By JAMES MacPHERSON   02/24/10 05:45 PM ET   AP

American Indian Oil

The reservation is occupied by the Mandan, Hidatsa and Arikara tribes, known as the Three Affiliated Tribes, who were placed in west-central North Dakota by the federal government in the 1800s – long before anyone knew of the oil.

"If they knew there was billions of barrels of oil here, they would never have put us here," said Spencer Wilkinson Jr., general manager of the Four Bears Casino on the reservation.

"There is probably more opportunity here than people have had in their lifetimes," said Marcus Levings, chairman of the Three Affiliated Tribes. Roads are now sometimes clogged with traffic, including Hummers and expensive pickup trucks. The local casino is buzzing with free-spending locals. And tribal members who had moved away to find work are now moving back for the abundant good-paying jobs.

Tribal officials say the oil has helped right a wrong done to the tribes in the 1950s, when more than a tenth of the reservation was flooded by the federal government to create Lake Sakakawea, a 180-mile-long reservoir.

Oil companies are now drilling beneath the big lake, using an advanced horizontal drill technique. Recently completed regulatory paperwork removed the last obstacle.

Since the boom began, lease payments of more than $179 million have been paid to the tribe and its members on about half of the reservation land, tribal record show. Millions of dollars more in royalties and tax revenue are also rolling in.

Levings said the tribe will use its money to pay off debt, and bankroll such things as roads, health care and law enforcement.

The reservation contains portions of six counties, covering more than 1,500 square miles. It lies atop a portion the oil-rich Bakken shale formation, which the U.S. Geological Survey estimates holds 4.3 billion barrels of oil that can be recovered using current technology. The agency said the Bakken was the largest oil deposit it has ever assessed.

In addition to the oil money, the tribes get $60 million to $70 million in federal aid annually from the federal government.

"This is an opportunity for us to help ourselves as much as we get help," Levings said. About 4,500 of the approximately 12,000 tribal members live on the reservation, one of about 300 in the United States.

State demographer Richard Rathge said 28 percent of people on the reservation were living in poverty in 2000, the latest figures available. More than 40 percent did not have a job at that time.

The opening of the casino in the 1990s added about 200 jobs. But oil's impact has been huge. "Anybody who wants to work can work," said Levings, with jobs available on rigs and in support industries such as oil supplies and trucking.

The reservation was the last area to be targeted by companies in the state's oil patch because of onerous federal requirements. But a 2008 tax agreement standardized the rules for oil drilling.

Dozens of wells have been drilled and more than 500 could be operating within five years.

Lovina Fox hopes at least one winds up on her land near Mandaree, a town of about 500 on the reservation.

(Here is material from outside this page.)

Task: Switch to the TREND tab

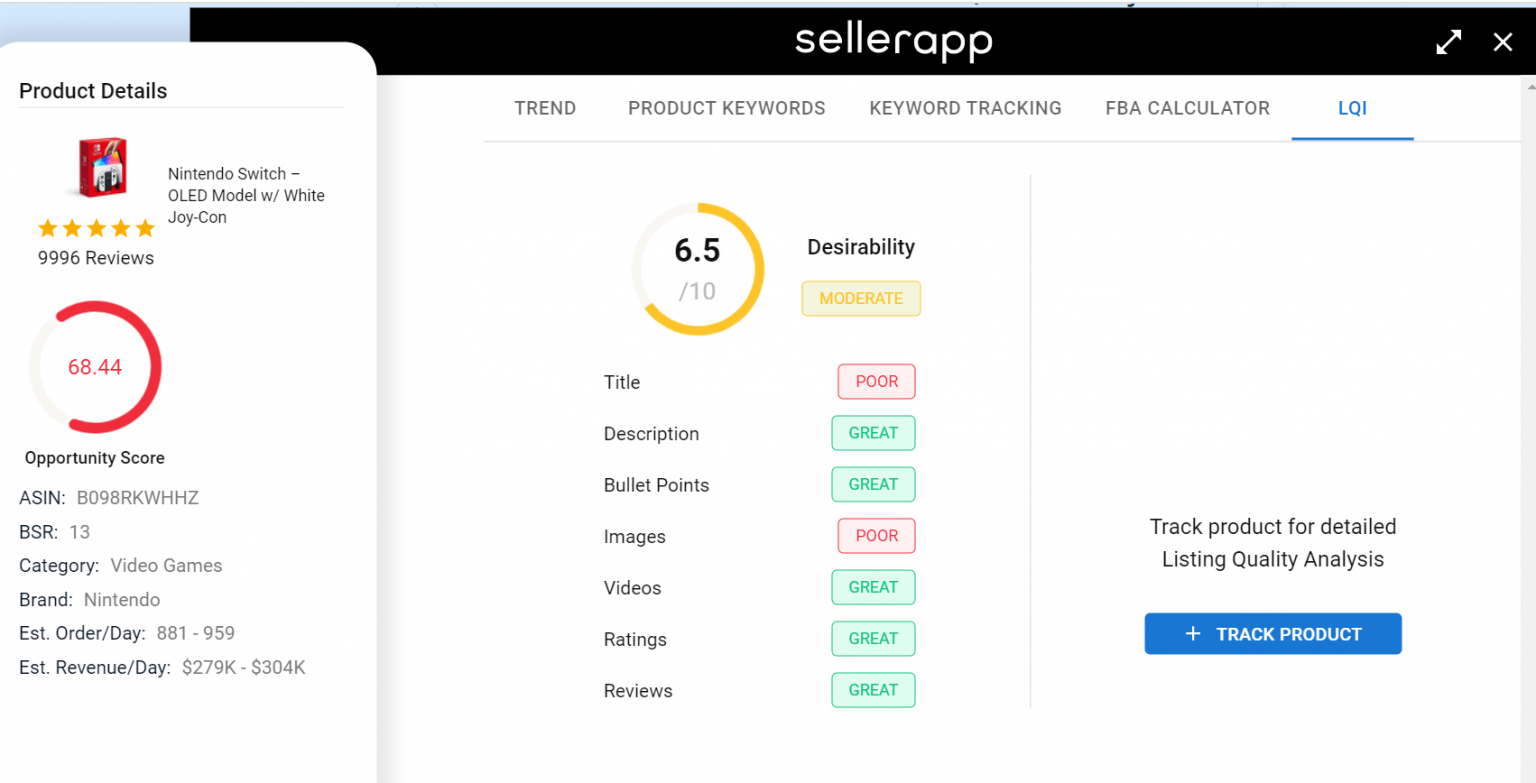Action: click(x=545, y=108)
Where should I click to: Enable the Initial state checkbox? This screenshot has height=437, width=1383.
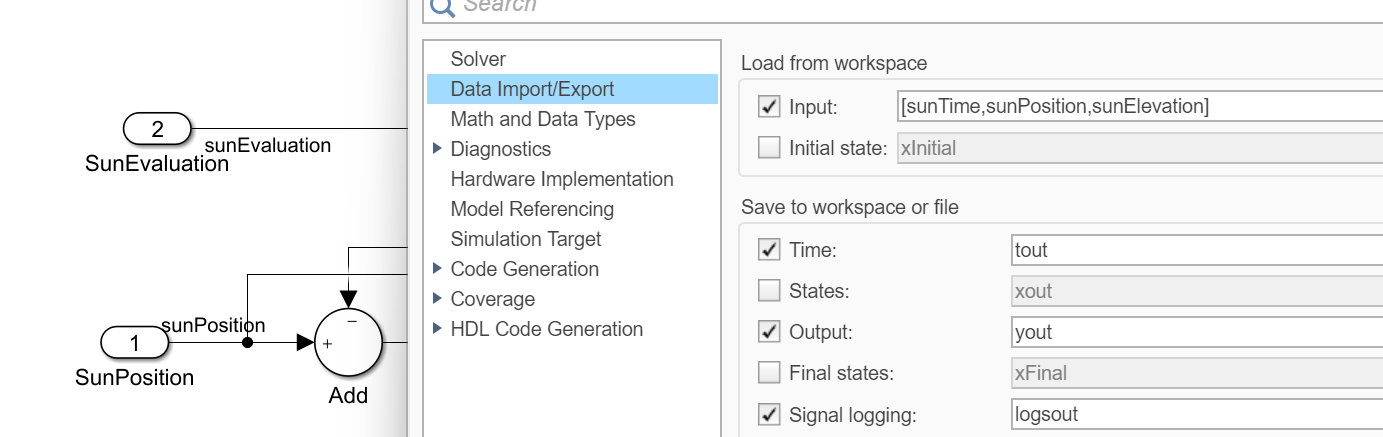pyautogui.click(x=769, y=149)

Lights from nearby drill rigs and flares burning off excess gas already illuminate her home.

"Everybody knows everybody here," she said. "If people are getting rich they're not saying anything and keeping it hush-hush. But it's not hard to figure out who's getting money – it's the people who have haven't worked in years and all the sudden, they're driving new vehicles."

Tribal member Rose Marie Mandan, who admits to earning "a nice little cushion" from oil payments, said she moved away from the reservation more than 50 years ago to find a job, then returned after retiring. "In the 1950s there were no jobs here," said Mandan, 80. Now she's seeing tribal members moving to the reservation for work.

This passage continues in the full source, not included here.